To further demonstrate how the supply chain is evolving, robotics and drones will be buzzing in the halls of GITEX 2016. “As the interconnected Internet of Things era rises, robotics and automated solutions will be essential for organisations to overcome the world’s most pressing challenges. From high-risk activities such as welding, to driverless cars and robotic cafes, the next generation of automated services being demoed at GITEX will drive Smart City innovation in the Middle East and around the world,” said Bilal Al Hattab, Managing Director at DigiRobotics Technologies, a Dubai-based robotics manufacturer showcasing at GITEX Technology Week 2016.
GITEX will open with Keynote speeches from Dr. Phyllis Schneck, the chief cybersecurity official at the United States Department of Homeland Security and James Barrese, former CTO at New Money company PayPal. Other speakers include Aseem Puri, CMO at Unilever; Paul Clarke, CTO at Ocado, the world’s largest online grocer; Dr. Rafael Grossmann, the first doctor to use Google Glass in live surgery; Keith Kaplan, CEO of think tank Tesla Foundation.
Scheduled to speak at GITEX, Robert Scoble, a San Francisco-based technology expert, brings his thoughts on the digital economy. “Emerging technologies such as Virtual Reality and Augmented Reality are set to completely transform daily lives and business, with a shift in the social experience as massive as the launch of the personal computer. Governments, businesses, and startups that are early adopters and innovators in technology will be able to leapfrog competitors, reimagine their businesses, and drive the world’s digital economy.”

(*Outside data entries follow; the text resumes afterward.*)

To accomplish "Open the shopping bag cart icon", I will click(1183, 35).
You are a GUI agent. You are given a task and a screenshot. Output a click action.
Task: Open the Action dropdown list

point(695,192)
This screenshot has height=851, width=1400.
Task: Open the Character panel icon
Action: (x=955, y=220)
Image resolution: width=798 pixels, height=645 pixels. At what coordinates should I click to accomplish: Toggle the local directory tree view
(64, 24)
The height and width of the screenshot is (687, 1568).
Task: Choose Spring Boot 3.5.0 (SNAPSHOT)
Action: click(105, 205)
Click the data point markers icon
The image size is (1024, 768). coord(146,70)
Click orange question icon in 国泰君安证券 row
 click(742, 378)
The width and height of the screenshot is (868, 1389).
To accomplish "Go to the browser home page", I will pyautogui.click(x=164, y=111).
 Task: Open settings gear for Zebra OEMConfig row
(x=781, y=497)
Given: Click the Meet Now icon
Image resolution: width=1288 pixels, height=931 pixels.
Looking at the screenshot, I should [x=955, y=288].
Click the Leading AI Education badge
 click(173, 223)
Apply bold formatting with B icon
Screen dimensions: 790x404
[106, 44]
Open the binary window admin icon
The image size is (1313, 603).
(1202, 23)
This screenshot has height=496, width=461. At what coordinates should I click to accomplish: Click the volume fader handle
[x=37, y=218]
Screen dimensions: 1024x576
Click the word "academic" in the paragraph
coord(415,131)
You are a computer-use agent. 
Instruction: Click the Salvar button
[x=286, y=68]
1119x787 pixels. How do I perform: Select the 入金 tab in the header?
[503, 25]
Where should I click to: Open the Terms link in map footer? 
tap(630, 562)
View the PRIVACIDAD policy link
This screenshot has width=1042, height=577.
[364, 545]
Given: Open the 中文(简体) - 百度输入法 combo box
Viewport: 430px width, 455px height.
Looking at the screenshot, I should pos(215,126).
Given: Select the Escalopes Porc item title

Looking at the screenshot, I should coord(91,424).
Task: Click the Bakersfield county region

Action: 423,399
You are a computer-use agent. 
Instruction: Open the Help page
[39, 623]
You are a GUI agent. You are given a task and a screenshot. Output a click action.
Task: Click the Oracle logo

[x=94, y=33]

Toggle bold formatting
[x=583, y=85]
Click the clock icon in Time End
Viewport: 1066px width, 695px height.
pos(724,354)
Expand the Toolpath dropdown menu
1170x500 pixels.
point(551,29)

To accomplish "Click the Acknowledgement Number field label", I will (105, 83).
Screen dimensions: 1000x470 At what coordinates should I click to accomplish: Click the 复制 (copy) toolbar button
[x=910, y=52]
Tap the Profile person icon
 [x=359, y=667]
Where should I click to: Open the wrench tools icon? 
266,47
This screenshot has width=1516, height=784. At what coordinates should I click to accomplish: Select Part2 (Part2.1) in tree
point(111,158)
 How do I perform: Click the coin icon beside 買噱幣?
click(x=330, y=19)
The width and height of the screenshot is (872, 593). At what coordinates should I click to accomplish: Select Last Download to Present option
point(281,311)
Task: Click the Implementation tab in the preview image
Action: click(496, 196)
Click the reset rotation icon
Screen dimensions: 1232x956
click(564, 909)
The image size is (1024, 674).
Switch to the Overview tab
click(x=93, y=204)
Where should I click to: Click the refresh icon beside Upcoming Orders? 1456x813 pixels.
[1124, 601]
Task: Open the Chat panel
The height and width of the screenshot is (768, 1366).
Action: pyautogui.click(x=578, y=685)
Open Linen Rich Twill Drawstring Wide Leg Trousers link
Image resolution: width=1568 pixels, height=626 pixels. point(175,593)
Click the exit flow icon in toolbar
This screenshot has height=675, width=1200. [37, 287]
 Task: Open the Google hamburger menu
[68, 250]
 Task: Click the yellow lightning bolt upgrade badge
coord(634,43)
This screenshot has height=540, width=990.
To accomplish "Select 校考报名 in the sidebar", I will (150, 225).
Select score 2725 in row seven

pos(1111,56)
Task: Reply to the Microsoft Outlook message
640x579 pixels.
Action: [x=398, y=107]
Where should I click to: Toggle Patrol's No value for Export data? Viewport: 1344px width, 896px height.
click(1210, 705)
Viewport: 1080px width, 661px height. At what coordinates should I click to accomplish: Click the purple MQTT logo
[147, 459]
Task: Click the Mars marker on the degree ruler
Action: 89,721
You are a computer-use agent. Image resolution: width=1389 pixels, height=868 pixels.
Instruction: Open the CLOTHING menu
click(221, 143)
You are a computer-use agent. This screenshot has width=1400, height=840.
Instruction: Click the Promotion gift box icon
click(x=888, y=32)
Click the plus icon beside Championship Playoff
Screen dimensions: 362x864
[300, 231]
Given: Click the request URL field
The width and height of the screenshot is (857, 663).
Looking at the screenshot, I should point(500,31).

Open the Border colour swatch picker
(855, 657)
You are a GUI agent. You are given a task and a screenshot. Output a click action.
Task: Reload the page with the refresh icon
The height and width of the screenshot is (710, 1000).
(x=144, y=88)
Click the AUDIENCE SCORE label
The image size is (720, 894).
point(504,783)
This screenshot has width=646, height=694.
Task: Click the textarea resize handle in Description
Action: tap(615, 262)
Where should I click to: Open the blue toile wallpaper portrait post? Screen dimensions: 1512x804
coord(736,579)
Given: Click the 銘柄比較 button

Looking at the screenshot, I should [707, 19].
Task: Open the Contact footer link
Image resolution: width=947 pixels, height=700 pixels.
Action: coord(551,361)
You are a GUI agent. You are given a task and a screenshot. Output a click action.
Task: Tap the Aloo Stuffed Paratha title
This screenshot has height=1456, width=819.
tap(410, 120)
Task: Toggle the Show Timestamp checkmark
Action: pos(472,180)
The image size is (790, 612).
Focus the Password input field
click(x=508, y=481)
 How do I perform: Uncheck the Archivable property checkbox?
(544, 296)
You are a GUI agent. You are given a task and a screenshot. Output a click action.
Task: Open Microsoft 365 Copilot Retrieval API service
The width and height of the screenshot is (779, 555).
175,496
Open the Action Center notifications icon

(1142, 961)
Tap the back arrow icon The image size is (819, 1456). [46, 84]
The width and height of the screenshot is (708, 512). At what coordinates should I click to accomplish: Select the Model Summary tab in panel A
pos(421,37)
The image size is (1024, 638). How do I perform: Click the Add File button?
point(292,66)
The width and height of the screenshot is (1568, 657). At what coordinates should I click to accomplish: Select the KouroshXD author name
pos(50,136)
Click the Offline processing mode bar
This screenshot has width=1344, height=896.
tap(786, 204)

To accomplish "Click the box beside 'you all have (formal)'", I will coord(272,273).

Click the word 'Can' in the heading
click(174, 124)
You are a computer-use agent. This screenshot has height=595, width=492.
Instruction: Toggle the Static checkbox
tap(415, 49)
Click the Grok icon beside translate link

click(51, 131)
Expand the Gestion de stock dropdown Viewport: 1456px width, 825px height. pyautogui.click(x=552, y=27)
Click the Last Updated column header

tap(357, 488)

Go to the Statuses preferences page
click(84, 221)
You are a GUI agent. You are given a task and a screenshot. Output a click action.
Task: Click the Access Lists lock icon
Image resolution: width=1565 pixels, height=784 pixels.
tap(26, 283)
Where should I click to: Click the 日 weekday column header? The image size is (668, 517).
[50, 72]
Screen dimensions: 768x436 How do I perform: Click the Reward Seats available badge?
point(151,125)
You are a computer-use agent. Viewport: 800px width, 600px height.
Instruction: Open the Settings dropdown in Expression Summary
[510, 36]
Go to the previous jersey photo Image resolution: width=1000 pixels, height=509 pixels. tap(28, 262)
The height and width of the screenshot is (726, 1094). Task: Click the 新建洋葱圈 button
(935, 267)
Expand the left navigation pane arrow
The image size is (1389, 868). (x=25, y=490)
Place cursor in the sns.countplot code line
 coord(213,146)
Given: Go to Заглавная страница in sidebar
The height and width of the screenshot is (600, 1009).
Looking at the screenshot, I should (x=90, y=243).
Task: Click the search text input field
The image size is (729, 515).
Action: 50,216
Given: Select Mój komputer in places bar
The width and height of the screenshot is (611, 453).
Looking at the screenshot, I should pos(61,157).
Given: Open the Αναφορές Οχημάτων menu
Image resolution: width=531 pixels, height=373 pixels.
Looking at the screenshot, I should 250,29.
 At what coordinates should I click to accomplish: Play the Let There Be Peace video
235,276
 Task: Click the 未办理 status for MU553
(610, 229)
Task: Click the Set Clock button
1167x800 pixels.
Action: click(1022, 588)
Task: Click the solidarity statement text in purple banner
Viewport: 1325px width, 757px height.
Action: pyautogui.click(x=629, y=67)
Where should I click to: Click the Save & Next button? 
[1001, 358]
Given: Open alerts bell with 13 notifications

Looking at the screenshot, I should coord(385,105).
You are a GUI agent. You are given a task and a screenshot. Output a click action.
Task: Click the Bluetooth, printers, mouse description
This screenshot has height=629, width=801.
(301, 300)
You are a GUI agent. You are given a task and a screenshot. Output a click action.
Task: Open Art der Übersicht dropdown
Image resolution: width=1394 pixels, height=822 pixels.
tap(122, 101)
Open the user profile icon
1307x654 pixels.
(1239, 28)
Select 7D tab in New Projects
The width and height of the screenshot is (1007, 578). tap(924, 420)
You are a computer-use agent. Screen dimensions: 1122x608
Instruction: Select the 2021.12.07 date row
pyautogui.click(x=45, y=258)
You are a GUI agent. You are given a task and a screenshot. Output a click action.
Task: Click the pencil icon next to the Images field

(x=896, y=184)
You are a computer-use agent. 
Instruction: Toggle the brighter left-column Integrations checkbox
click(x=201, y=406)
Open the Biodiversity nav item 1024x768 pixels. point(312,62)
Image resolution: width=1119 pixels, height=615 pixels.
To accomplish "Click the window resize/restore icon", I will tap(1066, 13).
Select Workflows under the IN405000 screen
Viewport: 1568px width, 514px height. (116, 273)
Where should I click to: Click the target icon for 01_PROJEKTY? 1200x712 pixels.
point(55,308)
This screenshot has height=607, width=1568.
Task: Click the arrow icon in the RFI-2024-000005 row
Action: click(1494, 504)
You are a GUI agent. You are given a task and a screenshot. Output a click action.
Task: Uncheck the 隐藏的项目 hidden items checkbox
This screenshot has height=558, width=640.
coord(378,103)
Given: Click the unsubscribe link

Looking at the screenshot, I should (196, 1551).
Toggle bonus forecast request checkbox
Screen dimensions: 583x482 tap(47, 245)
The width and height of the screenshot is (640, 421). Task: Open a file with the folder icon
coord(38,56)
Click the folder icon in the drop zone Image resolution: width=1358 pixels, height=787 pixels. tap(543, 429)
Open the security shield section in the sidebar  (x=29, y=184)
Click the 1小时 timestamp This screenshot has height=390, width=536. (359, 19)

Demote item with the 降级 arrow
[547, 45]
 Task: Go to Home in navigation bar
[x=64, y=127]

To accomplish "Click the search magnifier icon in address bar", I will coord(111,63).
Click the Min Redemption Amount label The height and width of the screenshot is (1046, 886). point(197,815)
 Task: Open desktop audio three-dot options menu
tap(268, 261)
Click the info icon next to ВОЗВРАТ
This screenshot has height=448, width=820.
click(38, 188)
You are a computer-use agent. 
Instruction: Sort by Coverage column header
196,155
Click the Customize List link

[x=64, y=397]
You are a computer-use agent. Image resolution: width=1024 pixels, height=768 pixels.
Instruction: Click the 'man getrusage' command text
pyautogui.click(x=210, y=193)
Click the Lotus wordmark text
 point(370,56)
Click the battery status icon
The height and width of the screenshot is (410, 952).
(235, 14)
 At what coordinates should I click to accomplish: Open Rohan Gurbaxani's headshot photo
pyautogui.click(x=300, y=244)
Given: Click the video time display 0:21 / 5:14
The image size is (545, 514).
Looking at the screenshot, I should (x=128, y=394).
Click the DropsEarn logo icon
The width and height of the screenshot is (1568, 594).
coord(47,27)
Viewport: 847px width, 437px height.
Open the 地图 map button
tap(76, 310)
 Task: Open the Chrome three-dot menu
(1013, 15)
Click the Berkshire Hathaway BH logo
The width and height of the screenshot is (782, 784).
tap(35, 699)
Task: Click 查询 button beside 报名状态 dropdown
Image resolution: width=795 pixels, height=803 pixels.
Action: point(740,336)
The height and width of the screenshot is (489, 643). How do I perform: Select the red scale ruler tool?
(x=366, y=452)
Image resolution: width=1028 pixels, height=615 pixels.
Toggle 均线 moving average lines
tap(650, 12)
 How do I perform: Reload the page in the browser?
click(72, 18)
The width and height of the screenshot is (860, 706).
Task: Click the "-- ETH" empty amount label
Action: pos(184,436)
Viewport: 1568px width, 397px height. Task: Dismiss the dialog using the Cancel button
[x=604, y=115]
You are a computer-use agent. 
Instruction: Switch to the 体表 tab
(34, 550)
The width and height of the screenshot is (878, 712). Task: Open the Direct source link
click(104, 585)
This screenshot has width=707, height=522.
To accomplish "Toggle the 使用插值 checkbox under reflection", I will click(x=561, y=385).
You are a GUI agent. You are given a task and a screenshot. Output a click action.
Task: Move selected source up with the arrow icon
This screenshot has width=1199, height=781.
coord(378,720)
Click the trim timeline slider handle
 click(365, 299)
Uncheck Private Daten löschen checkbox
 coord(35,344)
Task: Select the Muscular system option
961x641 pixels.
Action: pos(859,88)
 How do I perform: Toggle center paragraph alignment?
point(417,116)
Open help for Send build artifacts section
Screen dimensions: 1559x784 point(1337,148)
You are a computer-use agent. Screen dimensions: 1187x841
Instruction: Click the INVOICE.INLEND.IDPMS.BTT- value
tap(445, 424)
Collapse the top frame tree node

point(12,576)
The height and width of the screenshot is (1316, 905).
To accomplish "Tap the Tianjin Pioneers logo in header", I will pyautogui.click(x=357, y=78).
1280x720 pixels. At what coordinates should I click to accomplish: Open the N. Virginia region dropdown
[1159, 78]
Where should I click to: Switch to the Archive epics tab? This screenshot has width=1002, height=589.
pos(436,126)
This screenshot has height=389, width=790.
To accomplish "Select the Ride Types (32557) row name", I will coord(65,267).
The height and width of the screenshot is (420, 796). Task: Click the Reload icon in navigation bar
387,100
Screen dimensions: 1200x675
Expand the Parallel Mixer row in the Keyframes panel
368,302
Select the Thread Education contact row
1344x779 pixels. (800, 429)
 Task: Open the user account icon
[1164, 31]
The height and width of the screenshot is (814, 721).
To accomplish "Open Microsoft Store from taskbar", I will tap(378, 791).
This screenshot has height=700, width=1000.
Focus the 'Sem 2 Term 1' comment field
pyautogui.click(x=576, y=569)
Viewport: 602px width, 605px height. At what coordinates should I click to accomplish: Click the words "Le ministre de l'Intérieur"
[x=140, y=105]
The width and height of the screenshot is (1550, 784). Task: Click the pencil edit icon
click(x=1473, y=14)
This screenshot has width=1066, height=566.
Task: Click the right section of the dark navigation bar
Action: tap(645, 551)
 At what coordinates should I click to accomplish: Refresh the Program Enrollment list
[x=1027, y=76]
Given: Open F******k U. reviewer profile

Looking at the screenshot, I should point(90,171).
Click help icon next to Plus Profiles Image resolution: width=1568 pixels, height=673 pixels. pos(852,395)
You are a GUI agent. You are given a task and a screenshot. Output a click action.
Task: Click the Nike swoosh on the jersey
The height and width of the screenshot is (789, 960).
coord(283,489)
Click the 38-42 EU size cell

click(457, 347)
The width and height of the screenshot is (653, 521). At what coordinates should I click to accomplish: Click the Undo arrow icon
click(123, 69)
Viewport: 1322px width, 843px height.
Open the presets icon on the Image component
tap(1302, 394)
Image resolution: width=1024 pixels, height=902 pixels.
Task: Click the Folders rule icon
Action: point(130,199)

GITEX 2016 will bring focus to the latest in emerging technology, while solidifying its role as a premier venue for business development and industry networking. “GITEX Technology Week 2016 is the voice and venue for technology innovation. Technology is no longer limited to the IT department – every industry needs to understand how digital transformation can drive competitiveness, from cloud-based mobile apps, to robots, drones, and 3D printing,” said LohMirmand.